Format the material below as a JSON list of strings, with one string for each line and no entries for blank lines.
━━━━
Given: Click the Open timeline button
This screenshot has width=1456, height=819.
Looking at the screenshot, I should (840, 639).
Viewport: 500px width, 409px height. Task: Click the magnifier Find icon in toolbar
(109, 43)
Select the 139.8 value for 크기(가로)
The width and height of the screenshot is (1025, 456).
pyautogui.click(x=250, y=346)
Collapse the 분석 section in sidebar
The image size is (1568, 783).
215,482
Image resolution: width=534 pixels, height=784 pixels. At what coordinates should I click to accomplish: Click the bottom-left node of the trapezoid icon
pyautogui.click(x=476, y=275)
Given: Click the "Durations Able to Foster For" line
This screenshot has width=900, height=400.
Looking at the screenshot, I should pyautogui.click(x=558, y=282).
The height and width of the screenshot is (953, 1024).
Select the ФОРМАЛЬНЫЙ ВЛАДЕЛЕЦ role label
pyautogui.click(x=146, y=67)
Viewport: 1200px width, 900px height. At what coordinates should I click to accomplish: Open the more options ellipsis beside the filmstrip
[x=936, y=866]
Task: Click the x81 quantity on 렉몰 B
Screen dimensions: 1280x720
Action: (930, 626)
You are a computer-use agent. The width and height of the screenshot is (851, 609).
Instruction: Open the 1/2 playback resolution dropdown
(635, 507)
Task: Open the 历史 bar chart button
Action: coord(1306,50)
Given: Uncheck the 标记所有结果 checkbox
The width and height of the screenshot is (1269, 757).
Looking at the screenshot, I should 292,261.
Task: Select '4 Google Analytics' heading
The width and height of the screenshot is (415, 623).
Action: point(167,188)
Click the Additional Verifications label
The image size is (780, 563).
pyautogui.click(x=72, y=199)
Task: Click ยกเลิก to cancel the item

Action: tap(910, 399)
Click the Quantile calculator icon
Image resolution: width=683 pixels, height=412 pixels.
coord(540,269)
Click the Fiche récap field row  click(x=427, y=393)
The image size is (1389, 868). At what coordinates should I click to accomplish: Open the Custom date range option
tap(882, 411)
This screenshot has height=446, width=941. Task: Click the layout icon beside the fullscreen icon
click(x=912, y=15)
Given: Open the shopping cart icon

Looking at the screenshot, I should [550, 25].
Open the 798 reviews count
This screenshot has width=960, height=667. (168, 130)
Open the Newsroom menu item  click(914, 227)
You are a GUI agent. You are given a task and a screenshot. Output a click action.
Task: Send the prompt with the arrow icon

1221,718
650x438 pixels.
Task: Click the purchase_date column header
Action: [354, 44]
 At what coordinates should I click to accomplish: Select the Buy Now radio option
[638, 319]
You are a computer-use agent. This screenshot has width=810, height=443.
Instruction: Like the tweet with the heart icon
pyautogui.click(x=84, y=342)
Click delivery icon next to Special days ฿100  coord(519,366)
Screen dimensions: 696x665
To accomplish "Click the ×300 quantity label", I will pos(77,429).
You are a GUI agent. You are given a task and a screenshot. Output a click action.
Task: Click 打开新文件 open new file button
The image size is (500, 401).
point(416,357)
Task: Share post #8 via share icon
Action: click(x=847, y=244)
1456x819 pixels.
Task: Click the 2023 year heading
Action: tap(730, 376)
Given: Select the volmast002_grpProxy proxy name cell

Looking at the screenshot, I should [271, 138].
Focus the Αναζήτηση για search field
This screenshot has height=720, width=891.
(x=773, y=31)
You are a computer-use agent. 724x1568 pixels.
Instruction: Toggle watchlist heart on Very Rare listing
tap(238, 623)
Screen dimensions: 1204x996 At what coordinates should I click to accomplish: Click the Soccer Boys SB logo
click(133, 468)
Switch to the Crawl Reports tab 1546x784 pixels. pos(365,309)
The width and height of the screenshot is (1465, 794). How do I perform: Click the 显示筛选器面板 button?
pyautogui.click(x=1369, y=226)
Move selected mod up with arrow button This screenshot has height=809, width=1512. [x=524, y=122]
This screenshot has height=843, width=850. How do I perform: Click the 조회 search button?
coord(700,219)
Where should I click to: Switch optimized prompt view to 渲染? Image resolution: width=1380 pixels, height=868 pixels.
━━━━
*Full output*
[
  "Given: Click the Open timeline button",
  "This screenshot has width=1456, height=819.",
  "Looking at the screenshot, I should (840, 639).",
  "Viewport: 500px width, 409px height. Task: Click the magnifier Find icon in toolbar",
  "(109, 43)",
  "Select the 139.8 value for 크기(가로)",
  "The width and height of the screenshot is (1025, 456).",
  "pyautogui.click(x=250, y=346)",
  "Collapse the 분석 section in sidebar",
  "The image size is (1568, 783).",
  "215,482",
  "Image resolution: width=534 pixels, height=784 pixels. At what coordinates should I click to accomplish: Click the bottom-left node of the trapezoid icon",
  "pyautogui.click(x=476, y=275)",
  "Given: Click the \"Durations Able to Foster For\" line",
  "This screenshot has width=900, height=400.",
  "Looking at the screenshot, I should pyautogui.click(x=558, y=282).",
  "The height and width of the screenshot is (953, 1024).",
  "Select the ФОРМАЛЬНЫЙ ВЛАДЕЛЕЦ role label",
  "pyautogui.click(x=146, y=67)",
  "Viewport: 1200px width, 900px height. At what coordinates should I click to accomplish: Open the more options ellipsis beside the filmstrip",
  "[x=936, y=866]",
  "Task: Click the x81 quantity on 렉몰 B",
  "Screen dimensions: 1280x720",
  "Action: (930, 626)",
  "You are a computer-use agent. The width and height of the screenshot is (851, 609).",
  "Instruction: Open the 1/2 playback resolution dropdown",
  "(635, 507)",
  "Task: Open the 历史 bar chart button",
  "Action: coord(1306,50)",
  "Given: Uncheck the 标记所有结果 checkbox",
  "The width and height of the screenshot is (1269, 757).",
  "Looking at the screenshot, I should 292,261.",
  "Task: Select '4 Google Analytics' heading",
  "The width and height of the screenshot is (415, 623).",
  "Action: point(167,188)",
  "Click the Additional Verifications label",
  "The image size is (780, 563).",
  "pyautogui.click(x=72, y=199)",
  "Task: Click ยกเลิก to cancel the item",
  "Action: tap(910, 399)",
  "Click the Quantile calculator icon",
  "Image resolution: width=683 pixels, height=412 pixels.",
  "coord(540,269)",
  "Click the Fiche récap field row  click(x=427, y=393)",
  "The image size is (1389, 868). At what coordinates should I click to accomplish: Open the Custom date range option",
  "tap(882, 411)",
  "This screenshot has height=446, width=941. Task: Click the layout icon beside the fullscreen icon",
  "click(x=912, y=15)",
  "Given: Open the shopping cart icon",
  "Looking at the screenshot, I should [550, 25].",
  "Open the 798 reviews count",
  "This screenshot has width=960, height=667. (168, 130)",
  "Open the Newsroom menu item  click(914, 227)",
  "You are a GUI agent. You are given a task and a screenshot. Output a click action.",
  "Task: Send the prompt with the arrow icon",
  "1221,718",
  "650x438 pixels.",
  "Task: Click the purchase_date column header",
  "Action: [354, 44]",
  " At what coordinates should I click to accomplish: Select the Buy Now radio option",
  "[638, 319]",
  "You are a computer-use agent. This screenshot has width=810, height=443.",
  "Instruction: Like the tweet with the heart icon",
  "pyautogui.click(x=84, y=342)",
  "Click delivery icon next to Special days ฿100  coord(519,366)",
  "Screen dimensions: 696x665",
  "To accomplish \"Click the ×300 quantity label\", I will pos(77,429).",
  "You are a GUI agent. You are given a task and a screenshot. Output a click action.",
  "Task: Click 打开新文件 open new file button",
  "The image size is (500, 401).",
  "point(416,357)",
  "Task: Share post #8 via share icon",
  "Action: click(x=847, y=244)",
  "1456x819 pixels.",
  "Task: Click the 2023 year heading",
  "Action: tap(730, 376)",
  "Given: Select the volmast002_grpProxy proxy name cell",
  "Looking at the screenshot, I should [271, 138].",
  "Focus the Αναζήτηση για search field",
  "This screenshot has height=720, width=891.",
  "(x=773, y=31)",
  "You are a computer-use agent. 724x1568 pixels.",
  "Instruction: Toggle watchlist heart on Very Rare listing",
  "tap(238, 623)",
  "Screen dimensions: 1204x996 At what coordinates should I click to accomplish: Click the Soccer Boys SB logo",
  "click(133, 468)",
  "Switch to the Crawl Reports tab 1546x784 pixels. pos(365,309)",
  "The width and height of the screenshot is (1465, 794). How do I perform: Click the 显示筛选器面板 button?",
  "pyautogui.click(x=1369, y=226)",
  "Move selected mod up with arrow button This screenshot has height=809, width=1512. [x=524, y=122]",
  "This screenshot has height=843, width=850. How do I perform: Click the 조회 search button?",
  "coord(700,219)",
  "Where should I click to: Switch optimized prompt view to 渲染? Image resolution: width=1380 pixels, height=868 pixels."
]